Exercise
Change "panel" to "plot" in everything from the line containing "How do I perform: Click the 'Height" down to the line containing "point(617,98)", and write those lines out again with nothing else altered.

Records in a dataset
————————
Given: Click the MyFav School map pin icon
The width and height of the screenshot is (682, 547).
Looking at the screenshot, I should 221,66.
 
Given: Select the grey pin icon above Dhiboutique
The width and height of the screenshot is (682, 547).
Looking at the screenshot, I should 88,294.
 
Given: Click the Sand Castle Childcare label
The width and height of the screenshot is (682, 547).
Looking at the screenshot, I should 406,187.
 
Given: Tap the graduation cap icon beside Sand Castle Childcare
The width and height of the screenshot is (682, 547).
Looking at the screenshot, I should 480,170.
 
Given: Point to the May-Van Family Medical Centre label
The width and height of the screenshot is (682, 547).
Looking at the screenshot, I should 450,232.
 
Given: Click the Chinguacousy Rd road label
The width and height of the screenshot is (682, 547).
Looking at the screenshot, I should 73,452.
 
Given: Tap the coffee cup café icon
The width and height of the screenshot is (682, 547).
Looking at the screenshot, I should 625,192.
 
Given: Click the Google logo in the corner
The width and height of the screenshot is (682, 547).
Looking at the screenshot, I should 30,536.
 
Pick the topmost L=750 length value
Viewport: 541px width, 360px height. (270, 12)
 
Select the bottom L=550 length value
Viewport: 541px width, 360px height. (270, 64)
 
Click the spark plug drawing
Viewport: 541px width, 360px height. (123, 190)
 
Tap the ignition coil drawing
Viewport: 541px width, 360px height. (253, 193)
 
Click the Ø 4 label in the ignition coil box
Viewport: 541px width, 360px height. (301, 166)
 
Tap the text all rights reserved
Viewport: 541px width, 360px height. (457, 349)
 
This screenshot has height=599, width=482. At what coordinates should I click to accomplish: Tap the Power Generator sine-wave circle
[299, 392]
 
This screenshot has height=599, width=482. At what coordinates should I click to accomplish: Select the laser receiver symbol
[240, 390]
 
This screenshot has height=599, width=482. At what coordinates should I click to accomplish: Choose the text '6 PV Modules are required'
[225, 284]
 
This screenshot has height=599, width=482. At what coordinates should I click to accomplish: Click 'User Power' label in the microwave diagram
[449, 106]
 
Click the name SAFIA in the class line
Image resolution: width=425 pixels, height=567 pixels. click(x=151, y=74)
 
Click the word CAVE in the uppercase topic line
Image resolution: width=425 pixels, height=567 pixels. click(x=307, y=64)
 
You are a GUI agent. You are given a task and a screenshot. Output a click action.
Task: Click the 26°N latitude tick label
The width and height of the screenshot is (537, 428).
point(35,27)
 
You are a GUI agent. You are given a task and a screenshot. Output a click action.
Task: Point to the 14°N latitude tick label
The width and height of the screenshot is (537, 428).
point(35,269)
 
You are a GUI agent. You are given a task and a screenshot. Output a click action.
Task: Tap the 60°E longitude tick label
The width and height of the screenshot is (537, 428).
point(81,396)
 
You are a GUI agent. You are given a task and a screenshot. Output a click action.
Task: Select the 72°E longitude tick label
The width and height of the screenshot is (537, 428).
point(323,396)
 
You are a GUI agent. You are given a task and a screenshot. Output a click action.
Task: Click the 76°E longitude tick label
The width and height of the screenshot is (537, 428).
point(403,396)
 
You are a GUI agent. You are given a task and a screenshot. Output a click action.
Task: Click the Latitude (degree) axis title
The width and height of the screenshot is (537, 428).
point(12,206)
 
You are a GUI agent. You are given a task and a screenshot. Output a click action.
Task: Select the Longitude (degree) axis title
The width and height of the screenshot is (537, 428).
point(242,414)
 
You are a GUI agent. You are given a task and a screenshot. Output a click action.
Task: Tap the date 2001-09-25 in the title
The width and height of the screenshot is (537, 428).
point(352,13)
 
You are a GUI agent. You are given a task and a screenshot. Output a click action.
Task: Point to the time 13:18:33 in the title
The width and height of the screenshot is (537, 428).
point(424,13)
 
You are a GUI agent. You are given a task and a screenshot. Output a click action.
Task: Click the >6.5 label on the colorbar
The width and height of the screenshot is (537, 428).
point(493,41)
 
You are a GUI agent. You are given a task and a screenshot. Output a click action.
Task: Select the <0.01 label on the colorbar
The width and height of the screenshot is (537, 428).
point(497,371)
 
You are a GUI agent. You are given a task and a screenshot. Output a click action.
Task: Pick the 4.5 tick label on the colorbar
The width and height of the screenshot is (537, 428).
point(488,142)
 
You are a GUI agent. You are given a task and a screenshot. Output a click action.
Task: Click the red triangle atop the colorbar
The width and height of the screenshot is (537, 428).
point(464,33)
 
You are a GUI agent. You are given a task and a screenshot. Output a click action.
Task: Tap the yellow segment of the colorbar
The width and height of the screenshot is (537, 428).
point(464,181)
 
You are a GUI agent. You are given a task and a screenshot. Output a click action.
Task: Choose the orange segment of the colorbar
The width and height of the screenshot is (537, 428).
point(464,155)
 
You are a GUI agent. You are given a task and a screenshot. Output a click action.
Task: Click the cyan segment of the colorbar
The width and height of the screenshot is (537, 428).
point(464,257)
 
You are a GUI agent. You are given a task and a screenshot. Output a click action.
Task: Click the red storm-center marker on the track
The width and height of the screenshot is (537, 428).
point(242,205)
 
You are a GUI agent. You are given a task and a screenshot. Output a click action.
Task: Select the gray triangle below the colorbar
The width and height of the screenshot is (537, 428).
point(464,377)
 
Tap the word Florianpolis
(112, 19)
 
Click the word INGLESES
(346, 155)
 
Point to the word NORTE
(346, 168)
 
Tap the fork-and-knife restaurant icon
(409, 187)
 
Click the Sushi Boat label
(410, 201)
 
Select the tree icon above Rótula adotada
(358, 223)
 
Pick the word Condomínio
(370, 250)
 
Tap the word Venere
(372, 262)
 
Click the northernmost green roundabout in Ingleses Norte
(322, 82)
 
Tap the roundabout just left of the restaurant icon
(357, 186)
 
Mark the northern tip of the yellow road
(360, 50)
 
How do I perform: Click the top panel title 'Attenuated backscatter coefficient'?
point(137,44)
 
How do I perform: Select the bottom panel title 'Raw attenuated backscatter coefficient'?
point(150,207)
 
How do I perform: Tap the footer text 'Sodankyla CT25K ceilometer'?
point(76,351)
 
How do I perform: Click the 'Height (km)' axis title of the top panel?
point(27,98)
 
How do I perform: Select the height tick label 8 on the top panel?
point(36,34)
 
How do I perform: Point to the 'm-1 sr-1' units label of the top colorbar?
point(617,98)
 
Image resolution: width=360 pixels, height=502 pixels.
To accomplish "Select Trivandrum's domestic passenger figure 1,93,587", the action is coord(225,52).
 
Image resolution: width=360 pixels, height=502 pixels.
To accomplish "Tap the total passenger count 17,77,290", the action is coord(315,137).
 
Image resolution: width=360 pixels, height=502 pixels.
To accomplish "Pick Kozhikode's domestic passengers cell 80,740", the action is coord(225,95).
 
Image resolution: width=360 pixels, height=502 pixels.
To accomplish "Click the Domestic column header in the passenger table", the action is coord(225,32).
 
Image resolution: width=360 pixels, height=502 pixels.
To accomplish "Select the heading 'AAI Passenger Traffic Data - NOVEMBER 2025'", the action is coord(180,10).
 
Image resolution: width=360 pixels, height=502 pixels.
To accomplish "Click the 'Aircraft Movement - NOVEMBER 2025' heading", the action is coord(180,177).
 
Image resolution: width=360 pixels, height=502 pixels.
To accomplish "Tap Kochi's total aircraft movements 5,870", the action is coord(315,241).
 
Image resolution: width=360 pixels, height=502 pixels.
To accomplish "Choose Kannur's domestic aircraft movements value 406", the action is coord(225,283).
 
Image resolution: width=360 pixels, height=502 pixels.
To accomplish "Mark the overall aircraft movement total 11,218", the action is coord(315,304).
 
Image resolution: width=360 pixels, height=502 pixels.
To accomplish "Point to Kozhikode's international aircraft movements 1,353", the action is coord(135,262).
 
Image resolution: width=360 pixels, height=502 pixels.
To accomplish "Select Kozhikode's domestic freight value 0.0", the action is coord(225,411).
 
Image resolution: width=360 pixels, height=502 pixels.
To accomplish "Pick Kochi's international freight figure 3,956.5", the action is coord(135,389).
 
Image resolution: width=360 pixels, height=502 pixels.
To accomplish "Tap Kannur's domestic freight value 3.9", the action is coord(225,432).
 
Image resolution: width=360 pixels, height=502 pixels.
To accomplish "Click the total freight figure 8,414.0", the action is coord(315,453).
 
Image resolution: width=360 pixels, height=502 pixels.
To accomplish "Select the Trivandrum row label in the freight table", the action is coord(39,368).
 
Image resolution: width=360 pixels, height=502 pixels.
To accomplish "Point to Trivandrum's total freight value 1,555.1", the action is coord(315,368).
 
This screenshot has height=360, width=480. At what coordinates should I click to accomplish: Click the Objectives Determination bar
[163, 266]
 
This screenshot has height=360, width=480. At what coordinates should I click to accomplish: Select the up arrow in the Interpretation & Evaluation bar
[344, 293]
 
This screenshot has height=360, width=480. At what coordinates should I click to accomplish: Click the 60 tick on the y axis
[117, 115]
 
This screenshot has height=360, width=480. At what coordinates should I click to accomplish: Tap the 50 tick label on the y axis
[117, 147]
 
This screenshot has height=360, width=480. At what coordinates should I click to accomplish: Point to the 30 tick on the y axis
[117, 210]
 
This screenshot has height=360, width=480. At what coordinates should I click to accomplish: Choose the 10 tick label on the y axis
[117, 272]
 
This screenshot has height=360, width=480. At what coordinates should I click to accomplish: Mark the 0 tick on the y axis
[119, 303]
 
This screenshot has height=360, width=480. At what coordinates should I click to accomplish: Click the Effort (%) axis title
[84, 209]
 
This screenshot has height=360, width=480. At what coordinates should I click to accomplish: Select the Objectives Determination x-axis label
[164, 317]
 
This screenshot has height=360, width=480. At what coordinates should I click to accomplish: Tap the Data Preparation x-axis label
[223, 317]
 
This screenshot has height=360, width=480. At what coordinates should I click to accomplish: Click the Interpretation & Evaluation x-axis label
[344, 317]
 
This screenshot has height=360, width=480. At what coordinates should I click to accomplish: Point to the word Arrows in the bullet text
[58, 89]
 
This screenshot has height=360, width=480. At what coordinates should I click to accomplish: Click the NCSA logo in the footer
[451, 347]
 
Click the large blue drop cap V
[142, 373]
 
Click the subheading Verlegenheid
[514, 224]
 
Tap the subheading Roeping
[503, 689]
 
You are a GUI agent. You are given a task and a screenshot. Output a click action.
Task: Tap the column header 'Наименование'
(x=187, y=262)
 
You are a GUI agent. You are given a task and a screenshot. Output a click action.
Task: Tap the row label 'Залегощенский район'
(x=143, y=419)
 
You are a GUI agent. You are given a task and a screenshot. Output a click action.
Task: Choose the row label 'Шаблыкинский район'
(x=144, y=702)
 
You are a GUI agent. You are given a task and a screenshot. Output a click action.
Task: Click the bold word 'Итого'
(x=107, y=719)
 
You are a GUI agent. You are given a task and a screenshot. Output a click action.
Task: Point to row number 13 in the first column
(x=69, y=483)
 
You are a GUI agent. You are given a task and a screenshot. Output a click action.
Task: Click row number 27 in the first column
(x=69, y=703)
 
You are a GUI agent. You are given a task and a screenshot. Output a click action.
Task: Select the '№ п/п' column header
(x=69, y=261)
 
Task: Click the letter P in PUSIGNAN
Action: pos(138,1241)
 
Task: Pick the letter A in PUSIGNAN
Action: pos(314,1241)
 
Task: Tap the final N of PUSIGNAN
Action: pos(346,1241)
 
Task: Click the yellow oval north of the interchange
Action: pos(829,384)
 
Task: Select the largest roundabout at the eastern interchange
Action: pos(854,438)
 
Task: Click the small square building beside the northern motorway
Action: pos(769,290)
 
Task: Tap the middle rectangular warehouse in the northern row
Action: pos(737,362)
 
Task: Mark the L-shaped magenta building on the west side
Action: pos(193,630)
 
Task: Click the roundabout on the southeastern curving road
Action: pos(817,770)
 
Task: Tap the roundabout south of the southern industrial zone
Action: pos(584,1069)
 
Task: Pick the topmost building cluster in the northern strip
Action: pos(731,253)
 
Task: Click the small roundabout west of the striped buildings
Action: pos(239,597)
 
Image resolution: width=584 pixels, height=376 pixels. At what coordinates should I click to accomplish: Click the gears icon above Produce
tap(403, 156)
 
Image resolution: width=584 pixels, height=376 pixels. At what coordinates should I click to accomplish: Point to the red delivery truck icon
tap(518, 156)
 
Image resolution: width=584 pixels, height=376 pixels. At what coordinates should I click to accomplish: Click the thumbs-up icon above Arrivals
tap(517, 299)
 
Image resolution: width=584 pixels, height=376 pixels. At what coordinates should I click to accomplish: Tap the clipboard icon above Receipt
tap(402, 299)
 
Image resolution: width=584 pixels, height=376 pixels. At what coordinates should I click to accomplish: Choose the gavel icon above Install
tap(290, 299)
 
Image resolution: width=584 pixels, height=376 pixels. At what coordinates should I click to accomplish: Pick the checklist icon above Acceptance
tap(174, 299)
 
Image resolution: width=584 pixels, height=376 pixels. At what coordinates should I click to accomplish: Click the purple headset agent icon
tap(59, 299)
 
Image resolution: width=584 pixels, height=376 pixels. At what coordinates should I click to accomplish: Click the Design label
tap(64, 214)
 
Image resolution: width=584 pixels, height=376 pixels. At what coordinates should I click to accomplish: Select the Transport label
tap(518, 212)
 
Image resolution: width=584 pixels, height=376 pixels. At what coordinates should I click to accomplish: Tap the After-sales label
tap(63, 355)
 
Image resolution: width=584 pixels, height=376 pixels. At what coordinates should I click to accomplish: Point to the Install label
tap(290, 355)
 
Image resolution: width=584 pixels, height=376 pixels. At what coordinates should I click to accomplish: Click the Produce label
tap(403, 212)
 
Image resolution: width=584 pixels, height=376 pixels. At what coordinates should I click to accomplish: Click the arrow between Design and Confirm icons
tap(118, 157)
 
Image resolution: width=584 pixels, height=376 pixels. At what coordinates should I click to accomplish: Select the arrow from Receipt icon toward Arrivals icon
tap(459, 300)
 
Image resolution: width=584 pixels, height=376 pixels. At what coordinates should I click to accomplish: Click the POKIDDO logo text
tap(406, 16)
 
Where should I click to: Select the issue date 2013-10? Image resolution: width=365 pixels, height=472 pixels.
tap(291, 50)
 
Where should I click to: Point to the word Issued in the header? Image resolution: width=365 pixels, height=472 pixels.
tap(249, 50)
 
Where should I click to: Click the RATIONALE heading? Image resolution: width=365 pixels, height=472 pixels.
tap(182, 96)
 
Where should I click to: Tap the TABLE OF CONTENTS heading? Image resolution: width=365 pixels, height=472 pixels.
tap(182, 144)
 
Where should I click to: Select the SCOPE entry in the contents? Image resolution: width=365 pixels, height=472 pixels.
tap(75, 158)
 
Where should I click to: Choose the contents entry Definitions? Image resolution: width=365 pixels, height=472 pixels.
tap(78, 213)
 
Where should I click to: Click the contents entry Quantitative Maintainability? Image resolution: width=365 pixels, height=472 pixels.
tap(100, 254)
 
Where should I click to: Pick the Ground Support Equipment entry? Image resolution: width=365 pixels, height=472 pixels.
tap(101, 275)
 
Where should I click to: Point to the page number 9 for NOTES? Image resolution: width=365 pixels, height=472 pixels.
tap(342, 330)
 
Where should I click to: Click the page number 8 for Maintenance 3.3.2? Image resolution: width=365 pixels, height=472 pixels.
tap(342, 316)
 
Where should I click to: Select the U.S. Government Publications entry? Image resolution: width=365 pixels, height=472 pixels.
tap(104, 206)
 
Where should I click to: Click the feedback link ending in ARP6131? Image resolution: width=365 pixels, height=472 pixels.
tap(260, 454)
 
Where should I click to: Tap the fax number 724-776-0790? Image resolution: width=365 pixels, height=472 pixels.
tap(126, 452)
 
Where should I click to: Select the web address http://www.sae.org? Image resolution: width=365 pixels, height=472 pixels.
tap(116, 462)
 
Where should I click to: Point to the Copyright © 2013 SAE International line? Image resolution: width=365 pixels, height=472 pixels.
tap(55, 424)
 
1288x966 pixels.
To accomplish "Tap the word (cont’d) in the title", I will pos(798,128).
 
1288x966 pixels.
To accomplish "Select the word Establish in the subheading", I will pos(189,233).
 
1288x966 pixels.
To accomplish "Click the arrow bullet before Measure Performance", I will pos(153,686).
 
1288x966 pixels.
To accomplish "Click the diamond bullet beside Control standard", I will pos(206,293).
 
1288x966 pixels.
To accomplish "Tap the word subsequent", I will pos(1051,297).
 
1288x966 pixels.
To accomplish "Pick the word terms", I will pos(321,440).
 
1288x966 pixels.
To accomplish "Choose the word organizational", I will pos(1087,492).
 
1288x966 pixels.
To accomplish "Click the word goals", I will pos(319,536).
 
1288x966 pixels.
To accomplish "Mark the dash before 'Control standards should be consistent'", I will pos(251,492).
————————
Result of the exercise
How do I perform: Click the 'Height (km)' axis title of the top plot?
point(27,98)
 
How do I perform: Select the height tick label 8 on the top plot?
point(36,34)
 
How do I perform: Point to the 'm-1 sr-1' units label of the top colorbar?
point(617,98)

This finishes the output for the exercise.